Osborne has contributed to over 100 publications,[8] and his work has received over 24,000 citations with an h-index of 46 according to Google Scholar.[9] and has acted as principal or co-investigator for £10.6M of research funding.[10]
His career has focused in particular on Bayesian approaches to AI and machine learning, named after the famous British statistician Thomas Bayes.[11] Osborne's work has contributed to Probabilistic numerics, with Osborne co-authoring the first textbook on the subject.[12]
In 2013, Osborne co-authored a paper alongside Swedish-German economist Carl Benedikt Frey called "The Future of Employment: How Susceptible are Jobs to Computerisation?".[13] The paper has received over 13,000 citations and extensive media coverage.[14][15][16]

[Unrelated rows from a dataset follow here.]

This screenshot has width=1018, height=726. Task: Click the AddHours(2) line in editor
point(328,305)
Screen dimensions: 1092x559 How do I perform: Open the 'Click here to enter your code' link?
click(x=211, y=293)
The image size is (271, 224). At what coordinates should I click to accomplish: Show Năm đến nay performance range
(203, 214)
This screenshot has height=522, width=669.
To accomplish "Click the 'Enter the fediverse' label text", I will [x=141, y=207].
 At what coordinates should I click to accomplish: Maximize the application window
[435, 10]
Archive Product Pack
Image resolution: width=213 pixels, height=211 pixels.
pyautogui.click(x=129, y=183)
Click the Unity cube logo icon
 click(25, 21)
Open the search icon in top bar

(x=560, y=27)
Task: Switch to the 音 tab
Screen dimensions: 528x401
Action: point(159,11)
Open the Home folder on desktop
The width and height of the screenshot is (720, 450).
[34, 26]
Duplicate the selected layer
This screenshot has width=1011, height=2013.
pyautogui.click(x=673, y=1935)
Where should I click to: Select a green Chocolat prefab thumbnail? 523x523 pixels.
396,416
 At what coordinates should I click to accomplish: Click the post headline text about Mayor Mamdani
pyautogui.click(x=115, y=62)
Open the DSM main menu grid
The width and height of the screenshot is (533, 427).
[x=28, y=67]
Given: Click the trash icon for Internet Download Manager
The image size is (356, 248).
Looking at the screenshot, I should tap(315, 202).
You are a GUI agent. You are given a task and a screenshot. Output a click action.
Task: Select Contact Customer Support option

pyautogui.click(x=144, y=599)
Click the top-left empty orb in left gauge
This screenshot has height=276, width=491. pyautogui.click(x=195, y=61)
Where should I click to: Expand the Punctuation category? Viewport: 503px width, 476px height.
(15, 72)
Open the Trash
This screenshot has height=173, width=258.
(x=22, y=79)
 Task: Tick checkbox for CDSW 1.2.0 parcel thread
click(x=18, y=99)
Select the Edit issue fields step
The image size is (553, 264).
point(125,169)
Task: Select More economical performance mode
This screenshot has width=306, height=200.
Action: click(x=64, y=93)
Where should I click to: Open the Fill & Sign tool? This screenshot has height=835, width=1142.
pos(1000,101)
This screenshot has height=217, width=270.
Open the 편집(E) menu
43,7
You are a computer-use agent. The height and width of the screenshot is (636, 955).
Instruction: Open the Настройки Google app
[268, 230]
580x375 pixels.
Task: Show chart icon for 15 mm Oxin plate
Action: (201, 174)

In 2023 Osborne gave oral evidence to the UKHouse of CommonsScience and Technology Committee on the subject of the "Governance of Artificial Intelligence".[17] His testimony received significant coverage around his warnings of the threat of "rogue AI".[18][19]
Honors
He is also an Official Fellow of Exeter College,[20] a Fellow of the ELLIS society,[21] and a Faculty Member of the Oxford-Man Institute of Quantitative Finance.[22] He joined the Oxford Martin School as Lead Researcher on the Oxford Martin Programme on Technology and Employment in 2015.[23] He is a Director of the EPSRC Centre for Doctoral Training in Autonomous Intelligent Machines and Systems.[24]